たとえば10戸のうち1戸が空室でも、稼働率は90%です。もちろん空室は痛いですが、経営全体が即停止するわけではありません。
ここが、区分と一棟の大きな違いです。
ワンルームは「全か無か」の性質が強い。
一棟は「全体でならして回す」性質が強い。
この違いが、キャッシュフローの安定性を大きく左右します。

なぜ重要?
区分所有の経験者ほど、空室を「一気に収入が止まるもの」として見ています。
一棟はそこが違い、統計的な分散が効くのです。
ポイント
一棟経営の強みは、利回りの高さだけでなく、空室が起きても経営が止まりにくいことにあります。
構造的な違い③収益性は「利回り」と「絶対額」の両方で差が出る
関西圏の市場データでは、区分マンションの平均価格は1,836万円、表面利回りは6.88%。
一棟アパートは平均価格7,647万円、表面利回りは8.94%という整理があります。
ここで注目すべきなのは、一棟アパートが区分よりも2ポイント以上高い利回り水準を持っている点です。
もちろん価格は大きくなりますが、家賃収入の総額も大きくなるため、同じ時間をかけて投資するなら、得られるキャッシュフローの絶対額が変わるということです。
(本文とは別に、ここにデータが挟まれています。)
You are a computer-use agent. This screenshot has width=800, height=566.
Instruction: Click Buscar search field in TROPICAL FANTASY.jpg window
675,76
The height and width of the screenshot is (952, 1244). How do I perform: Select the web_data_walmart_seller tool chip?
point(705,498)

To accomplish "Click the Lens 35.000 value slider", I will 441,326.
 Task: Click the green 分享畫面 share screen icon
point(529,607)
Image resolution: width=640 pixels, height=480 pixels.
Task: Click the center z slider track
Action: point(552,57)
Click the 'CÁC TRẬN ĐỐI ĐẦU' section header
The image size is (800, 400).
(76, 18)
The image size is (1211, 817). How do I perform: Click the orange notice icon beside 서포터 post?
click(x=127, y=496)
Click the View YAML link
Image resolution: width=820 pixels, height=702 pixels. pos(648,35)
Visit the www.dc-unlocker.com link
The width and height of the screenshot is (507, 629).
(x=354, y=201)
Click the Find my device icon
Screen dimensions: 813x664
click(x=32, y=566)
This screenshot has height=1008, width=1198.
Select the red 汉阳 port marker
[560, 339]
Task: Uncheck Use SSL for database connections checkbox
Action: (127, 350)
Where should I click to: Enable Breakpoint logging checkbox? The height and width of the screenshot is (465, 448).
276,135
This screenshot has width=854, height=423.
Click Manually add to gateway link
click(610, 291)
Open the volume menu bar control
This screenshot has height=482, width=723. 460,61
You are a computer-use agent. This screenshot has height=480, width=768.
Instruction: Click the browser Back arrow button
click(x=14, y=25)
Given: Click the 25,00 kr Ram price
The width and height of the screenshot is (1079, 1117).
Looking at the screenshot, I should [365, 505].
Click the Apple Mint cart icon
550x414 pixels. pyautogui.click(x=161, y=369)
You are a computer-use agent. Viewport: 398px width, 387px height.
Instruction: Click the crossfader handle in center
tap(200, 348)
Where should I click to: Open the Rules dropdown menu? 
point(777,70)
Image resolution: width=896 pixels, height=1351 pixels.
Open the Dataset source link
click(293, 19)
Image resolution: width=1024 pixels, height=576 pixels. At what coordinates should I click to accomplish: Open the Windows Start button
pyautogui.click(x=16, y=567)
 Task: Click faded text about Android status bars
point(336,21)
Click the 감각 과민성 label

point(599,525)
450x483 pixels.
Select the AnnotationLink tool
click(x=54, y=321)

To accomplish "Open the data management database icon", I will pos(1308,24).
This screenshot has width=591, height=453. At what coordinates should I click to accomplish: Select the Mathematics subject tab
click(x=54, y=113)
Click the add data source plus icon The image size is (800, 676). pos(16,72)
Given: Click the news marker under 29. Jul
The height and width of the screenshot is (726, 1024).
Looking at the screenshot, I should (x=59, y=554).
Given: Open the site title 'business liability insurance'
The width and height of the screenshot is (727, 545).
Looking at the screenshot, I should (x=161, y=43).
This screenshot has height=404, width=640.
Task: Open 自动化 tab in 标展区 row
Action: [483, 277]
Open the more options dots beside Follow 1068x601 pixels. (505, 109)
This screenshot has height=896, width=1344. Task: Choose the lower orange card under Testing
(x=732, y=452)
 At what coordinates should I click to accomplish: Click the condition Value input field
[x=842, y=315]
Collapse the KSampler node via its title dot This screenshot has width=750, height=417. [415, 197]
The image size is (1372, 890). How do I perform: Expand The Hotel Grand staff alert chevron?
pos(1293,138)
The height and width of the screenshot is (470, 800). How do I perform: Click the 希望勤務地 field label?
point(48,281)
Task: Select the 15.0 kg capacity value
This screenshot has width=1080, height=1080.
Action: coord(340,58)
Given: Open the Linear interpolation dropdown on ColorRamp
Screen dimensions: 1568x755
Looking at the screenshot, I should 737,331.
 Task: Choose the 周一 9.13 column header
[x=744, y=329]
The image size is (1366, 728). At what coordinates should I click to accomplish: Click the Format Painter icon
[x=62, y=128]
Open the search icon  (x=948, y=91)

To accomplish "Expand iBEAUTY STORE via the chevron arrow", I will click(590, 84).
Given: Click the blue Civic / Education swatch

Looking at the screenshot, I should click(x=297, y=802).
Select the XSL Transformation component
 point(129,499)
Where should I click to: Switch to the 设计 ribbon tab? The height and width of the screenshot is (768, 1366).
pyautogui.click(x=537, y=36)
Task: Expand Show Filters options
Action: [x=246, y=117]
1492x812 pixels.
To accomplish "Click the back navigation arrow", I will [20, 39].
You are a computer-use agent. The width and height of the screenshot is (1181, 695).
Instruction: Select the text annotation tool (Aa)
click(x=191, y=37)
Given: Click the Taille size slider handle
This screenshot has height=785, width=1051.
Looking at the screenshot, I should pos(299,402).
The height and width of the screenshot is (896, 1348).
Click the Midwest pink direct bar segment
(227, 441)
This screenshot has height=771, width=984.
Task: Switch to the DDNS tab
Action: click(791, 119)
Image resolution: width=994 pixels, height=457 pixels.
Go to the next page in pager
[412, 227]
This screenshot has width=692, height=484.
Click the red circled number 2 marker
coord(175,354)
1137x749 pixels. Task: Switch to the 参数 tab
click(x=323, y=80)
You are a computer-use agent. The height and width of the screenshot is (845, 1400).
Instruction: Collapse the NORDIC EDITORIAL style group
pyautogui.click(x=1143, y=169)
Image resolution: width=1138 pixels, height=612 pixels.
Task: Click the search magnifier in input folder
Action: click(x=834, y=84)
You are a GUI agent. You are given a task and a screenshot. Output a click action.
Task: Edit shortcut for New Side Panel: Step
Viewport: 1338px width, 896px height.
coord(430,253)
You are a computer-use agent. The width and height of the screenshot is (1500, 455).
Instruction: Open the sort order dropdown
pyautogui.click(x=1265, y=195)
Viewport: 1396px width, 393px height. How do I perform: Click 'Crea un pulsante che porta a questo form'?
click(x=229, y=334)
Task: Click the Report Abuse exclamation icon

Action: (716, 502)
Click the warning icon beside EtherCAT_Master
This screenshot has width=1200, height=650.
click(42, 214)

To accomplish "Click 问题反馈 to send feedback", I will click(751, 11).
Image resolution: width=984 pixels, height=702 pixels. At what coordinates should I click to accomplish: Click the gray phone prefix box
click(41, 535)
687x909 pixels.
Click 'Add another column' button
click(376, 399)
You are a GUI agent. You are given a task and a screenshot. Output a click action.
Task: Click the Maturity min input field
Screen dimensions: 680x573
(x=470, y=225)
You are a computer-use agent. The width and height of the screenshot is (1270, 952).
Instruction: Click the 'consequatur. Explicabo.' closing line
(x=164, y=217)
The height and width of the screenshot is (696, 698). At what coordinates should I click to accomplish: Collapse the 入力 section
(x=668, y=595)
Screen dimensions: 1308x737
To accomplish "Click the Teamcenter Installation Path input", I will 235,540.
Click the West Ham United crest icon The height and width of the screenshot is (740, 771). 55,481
さらに、首都圏の一棟アパート利回りが7.11%程度なのに対し、関西圏は8.94%と整理されており、京阪神は依然として実利を確保しやすい余地が残っています。
なぜ重要?
区分所有では、どうしても家賃収入の天井が低くなります。
一棟経営では、利回りだけでなく収益の総量そのものが変わるからです。
ポイント
一棟へ移る合理性は、「少し効率が良い」ではなく、収益の設計が一段変わるところにあります。
不安解消の核
①よくある誤解
誤解1 ワンルームの方が安全だから、その延長で持ち続けた方がいい
始めやすさと安全性は同じではありません。区分は流動性が高い一方、空室時のダメージは大きく、資産価値も建物に依存しやすいです。
誤解2 一棟は金額が大きいからリスクも大きい
確かに投下資金は大きくなります。
ただし、一棟は空室分散、土地保有、担保余力、節税余地など、区分にはない防御力も持っています。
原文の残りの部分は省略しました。